Material provided
^^^^^^^^
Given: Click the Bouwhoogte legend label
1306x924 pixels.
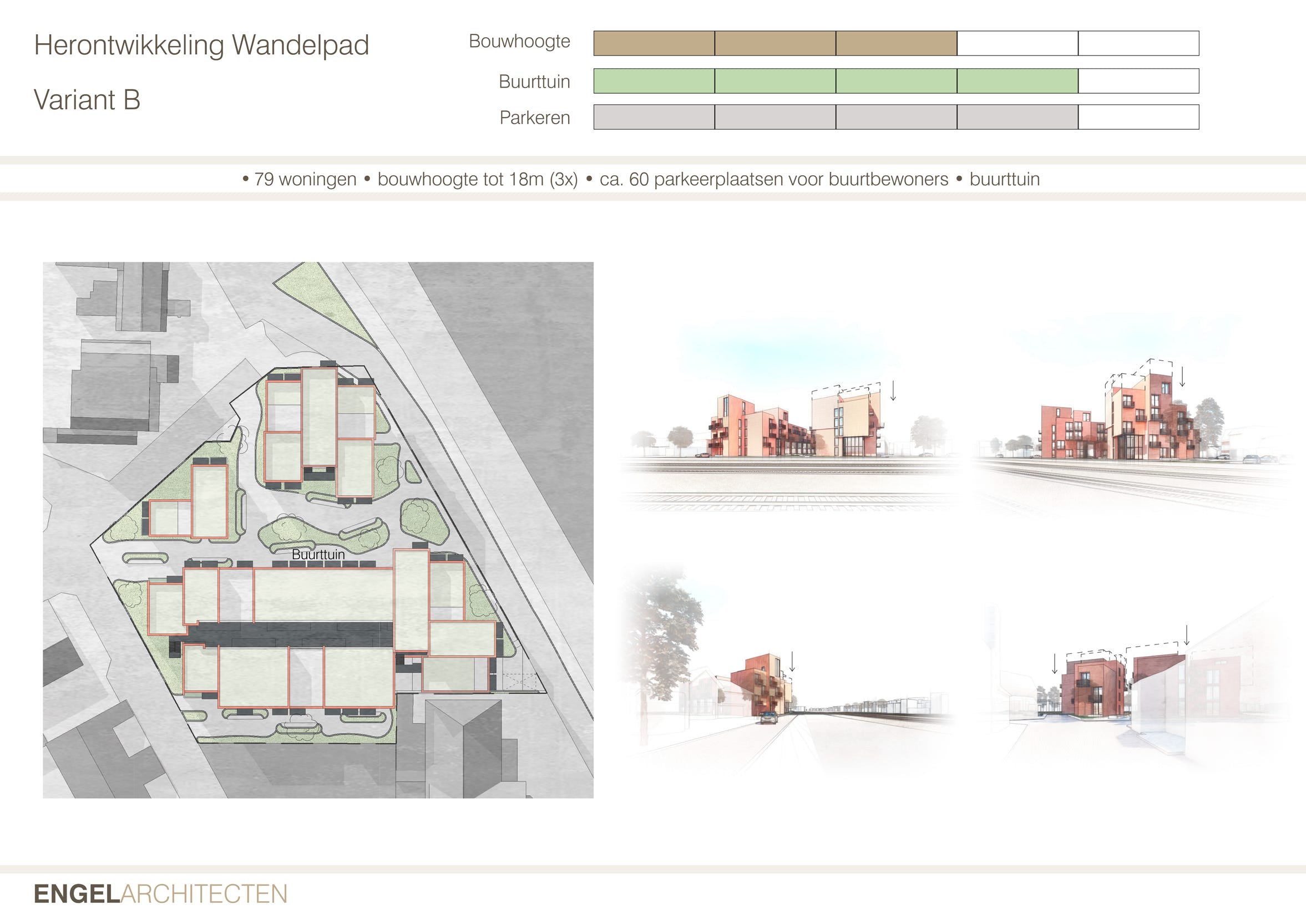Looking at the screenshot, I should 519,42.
^^^^^^^^
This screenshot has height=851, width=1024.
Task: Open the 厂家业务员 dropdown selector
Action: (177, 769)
^^^^^^^^
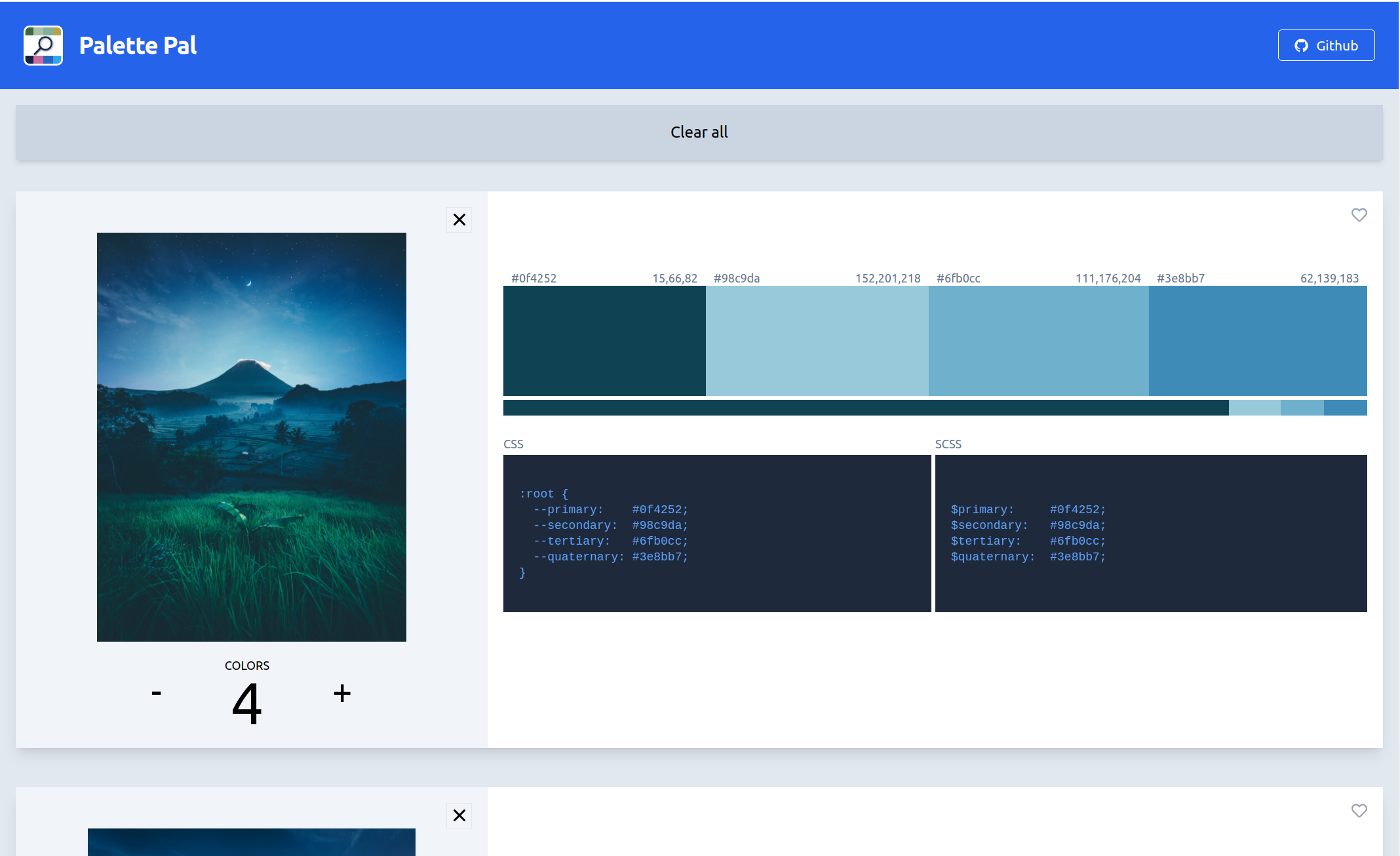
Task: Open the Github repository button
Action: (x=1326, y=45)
^^^^^^^^
Request
Reproduce the entries starting at the line containing "Given: Click the Bouwhoogte legend label" and ending with the line containing "Looking at the screenshot, I should 519,42.", including both of those lines. Omit the pictures from your answer.

Final answer
Given: Click the Bouwhoogte legend label
1306x924 pixels.
Looking at the screenshot, I should 519,42.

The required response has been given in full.